▶ Work to be completed
Pick out and copy each line of the material that contains the string "plus".
## begin Data entries
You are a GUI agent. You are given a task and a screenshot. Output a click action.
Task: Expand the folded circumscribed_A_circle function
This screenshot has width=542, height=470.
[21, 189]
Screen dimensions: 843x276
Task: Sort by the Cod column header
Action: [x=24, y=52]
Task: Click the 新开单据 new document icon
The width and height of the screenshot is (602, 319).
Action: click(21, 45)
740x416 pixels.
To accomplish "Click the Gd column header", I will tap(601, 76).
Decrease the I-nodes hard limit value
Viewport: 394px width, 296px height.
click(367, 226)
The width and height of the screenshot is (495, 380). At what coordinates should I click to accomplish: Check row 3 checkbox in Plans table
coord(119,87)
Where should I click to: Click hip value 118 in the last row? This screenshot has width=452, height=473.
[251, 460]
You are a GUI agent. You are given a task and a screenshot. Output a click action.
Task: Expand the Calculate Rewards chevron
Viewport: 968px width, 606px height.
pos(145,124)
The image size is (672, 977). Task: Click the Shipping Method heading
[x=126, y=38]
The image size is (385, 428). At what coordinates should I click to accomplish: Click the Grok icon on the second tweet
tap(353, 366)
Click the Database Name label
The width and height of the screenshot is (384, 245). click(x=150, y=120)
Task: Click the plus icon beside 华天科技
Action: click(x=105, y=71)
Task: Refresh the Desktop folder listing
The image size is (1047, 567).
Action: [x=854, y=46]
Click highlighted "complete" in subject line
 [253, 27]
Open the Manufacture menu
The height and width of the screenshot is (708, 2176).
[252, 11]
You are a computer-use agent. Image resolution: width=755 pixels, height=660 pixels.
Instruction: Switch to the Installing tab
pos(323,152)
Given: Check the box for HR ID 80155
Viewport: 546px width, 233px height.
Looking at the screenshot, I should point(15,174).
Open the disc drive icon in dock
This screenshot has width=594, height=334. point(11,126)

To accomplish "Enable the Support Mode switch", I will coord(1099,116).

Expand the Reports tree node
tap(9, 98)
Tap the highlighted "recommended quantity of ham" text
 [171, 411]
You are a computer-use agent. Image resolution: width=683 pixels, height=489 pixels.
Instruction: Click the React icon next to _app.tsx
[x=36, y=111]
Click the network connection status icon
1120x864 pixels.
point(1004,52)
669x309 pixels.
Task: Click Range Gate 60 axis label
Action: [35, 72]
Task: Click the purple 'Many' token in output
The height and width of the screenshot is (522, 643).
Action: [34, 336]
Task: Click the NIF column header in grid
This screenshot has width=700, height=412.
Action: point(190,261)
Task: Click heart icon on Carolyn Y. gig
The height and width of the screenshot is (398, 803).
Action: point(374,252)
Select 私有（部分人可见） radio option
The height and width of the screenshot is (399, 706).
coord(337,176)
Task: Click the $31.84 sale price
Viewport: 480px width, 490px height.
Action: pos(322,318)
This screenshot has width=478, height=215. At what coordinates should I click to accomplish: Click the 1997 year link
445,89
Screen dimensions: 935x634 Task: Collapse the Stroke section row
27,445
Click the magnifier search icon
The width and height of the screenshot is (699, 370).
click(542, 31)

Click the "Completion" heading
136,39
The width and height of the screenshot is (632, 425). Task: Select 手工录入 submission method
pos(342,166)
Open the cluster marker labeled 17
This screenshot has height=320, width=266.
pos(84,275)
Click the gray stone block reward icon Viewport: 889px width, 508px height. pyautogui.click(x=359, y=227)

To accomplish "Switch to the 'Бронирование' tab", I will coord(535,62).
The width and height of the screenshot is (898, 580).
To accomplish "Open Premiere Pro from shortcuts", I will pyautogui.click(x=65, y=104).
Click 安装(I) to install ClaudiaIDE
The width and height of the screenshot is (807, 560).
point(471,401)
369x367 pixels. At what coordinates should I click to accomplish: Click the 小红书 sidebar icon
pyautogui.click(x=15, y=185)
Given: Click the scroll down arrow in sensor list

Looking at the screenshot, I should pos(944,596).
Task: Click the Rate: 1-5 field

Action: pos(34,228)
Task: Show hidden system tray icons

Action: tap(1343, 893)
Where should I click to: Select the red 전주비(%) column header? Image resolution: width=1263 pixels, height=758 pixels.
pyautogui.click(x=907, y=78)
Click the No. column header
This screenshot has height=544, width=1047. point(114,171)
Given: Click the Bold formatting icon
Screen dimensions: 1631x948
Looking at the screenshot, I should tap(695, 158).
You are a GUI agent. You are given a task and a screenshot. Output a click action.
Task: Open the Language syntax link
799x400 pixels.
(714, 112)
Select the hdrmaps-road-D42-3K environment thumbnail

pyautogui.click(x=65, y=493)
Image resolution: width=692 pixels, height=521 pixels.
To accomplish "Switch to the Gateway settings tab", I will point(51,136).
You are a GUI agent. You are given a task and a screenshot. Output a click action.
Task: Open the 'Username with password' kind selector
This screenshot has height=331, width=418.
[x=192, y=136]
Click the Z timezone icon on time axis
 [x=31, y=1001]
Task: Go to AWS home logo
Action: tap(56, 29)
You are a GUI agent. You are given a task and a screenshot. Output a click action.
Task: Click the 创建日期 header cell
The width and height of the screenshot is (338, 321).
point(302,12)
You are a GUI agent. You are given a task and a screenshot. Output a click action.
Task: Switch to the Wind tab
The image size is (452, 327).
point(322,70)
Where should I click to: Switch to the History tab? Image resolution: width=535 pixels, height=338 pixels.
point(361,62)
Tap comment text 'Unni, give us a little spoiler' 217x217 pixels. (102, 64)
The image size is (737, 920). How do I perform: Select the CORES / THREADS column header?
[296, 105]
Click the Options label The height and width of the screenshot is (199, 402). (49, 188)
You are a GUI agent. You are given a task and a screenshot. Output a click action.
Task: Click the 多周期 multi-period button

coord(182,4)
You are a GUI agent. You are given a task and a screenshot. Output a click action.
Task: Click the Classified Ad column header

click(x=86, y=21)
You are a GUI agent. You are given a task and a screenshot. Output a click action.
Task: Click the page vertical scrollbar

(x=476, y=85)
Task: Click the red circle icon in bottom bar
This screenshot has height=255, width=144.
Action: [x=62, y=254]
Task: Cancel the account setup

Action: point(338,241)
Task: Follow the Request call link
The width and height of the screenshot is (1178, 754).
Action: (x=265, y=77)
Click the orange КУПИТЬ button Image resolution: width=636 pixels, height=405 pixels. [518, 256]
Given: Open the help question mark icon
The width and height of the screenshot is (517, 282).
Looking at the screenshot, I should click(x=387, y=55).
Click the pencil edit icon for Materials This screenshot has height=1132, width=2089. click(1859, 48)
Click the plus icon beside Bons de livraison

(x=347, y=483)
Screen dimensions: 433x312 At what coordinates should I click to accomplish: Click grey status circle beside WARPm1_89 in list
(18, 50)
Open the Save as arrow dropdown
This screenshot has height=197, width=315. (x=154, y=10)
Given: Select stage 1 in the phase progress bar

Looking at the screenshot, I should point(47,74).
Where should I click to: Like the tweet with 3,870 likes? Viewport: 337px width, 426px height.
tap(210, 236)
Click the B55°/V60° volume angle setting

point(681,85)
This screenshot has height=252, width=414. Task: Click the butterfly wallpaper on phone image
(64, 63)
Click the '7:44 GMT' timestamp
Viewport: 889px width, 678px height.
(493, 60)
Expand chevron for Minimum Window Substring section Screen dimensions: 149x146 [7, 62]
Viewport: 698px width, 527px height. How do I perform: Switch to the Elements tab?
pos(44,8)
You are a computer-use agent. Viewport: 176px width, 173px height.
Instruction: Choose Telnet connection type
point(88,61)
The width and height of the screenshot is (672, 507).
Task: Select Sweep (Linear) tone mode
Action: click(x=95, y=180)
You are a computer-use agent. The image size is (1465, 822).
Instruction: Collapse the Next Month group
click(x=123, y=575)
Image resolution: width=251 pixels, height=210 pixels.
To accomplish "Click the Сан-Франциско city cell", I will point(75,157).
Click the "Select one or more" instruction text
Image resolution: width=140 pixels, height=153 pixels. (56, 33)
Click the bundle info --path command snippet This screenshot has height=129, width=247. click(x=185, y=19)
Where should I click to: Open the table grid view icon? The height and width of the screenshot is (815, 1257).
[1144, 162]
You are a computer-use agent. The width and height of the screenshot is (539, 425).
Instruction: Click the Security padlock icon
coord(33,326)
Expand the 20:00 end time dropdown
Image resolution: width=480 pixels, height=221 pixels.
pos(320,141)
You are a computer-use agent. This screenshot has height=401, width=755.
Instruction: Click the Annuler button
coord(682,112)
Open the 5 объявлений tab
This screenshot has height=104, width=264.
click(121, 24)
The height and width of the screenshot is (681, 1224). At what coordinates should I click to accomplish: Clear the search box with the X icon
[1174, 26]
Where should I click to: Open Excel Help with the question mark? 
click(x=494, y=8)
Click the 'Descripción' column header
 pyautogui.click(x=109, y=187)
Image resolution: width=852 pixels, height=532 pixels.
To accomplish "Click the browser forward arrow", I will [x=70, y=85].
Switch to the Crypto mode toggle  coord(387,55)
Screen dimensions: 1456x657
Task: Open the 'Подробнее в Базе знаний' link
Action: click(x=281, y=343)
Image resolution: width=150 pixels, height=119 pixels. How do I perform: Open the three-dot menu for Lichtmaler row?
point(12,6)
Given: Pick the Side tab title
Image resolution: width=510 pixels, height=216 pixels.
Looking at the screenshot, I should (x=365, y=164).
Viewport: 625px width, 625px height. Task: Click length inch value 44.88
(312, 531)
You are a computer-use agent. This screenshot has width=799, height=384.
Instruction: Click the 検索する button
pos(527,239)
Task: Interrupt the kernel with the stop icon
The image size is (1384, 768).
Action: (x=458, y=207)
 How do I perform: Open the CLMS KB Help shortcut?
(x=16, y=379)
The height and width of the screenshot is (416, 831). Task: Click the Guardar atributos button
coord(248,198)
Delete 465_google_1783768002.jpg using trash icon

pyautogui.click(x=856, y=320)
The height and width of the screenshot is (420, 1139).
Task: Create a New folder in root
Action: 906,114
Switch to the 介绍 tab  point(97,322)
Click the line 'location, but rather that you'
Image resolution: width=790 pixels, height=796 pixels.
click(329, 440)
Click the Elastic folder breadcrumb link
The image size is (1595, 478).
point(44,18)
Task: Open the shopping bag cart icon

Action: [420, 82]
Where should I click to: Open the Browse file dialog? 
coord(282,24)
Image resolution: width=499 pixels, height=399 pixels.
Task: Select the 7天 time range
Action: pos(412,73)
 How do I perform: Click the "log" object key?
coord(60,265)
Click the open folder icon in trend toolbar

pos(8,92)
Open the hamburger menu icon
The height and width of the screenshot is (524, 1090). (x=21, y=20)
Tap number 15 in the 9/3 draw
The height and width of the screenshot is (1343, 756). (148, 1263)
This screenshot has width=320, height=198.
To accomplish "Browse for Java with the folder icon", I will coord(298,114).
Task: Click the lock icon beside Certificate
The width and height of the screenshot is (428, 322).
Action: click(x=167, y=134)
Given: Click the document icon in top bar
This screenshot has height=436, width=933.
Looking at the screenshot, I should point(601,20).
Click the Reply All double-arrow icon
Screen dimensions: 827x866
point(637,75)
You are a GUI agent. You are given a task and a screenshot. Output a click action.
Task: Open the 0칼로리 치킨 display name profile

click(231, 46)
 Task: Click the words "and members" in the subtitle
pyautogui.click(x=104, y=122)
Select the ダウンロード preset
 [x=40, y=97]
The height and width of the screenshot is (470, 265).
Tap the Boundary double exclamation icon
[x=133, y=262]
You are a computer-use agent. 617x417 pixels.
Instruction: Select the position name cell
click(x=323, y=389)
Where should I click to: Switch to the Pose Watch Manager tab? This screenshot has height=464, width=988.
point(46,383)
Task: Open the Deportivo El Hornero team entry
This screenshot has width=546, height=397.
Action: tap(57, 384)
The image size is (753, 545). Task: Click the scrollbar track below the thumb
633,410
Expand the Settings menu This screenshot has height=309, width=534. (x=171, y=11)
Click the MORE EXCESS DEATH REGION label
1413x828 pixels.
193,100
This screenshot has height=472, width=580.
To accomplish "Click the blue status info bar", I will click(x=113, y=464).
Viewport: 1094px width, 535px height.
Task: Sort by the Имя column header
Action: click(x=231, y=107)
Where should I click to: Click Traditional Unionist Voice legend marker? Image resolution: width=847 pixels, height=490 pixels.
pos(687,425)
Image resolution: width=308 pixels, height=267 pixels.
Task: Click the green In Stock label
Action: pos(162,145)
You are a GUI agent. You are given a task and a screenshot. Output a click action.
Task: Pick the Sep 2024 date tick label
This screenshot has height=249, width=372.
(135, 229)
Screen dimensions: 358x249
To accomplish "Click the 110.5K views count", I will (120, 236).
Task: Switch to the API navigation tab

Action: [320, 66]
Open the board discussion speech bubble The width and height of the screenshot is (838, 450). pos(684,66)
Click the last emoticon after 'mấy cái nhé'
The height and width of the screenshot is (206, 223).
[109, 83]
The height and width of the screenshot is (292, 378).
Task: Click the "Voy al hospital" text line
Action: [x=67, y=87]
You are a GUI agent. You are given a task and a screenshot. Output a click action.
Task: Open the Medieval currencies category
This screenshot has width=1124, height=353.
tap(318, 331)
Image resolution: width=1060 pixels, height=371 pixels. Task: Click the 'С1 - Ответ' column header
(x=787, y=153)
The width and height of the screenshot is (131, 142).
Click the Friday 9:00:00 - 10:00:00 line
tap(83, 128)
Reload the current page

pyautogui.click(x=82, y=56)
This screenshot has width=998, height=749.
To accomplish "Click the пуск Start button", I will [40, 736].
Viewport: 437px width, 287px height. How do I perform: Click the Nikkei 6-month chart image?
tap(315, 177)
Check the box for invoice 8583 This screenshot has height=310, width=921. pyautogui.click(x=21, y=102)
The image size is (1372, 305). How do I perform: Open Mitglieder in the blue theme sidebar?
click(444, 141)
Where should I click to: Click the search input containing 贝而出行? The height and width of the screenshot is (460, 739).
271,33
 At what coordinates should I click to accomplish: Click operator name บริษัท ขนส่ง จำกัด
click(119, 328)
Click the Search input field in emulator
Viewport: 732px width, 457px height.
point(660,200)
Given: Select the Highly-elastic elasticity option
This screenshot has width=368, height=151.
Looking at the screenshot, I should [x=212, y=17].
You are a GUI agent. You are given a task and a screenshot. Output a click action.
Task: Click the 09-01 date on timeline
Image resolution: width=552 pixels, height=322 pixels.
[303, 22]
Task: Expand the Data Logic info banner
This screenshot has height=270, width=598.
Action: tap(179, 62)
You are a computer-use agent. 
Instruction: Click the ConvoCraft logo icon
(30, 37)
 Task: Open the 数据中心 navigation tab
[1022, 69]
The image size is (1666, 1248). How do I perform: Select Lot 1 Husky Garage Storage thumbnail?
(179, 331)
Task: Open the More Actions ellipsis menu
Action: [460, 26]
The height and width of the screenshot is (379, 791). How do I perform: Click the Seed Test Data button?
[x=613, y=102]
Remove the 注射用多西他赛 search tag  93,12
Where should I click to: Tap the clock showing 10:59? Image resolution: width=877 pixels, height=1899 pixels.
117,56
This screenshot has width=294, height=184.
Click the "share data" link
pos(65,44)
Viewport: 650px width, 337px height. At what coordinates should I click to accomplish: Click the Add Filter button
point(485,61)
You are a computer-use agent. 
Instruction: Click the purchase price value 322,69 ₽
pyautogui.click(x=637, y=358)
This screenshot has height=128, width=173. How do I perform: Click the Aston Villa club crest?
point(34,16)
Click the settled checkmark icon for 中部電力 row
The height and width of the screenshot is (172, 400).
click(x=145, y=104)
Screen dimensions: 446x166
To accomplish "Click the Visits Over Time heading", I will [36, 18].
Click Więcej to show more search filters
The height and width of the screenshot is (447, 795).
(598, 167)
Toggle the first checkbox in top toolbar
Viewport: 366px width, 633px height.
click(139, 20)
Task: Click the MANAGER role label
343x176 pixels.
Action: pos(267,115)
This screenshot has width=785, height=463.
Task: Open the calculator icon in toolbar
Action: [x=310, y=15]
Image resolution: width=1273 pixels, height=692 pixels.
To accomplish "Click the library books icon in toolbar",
## end Data entries
▶ Task solution
Task: Click the plus icon beside 华天科技
Click the plus icon beside Bons de livraison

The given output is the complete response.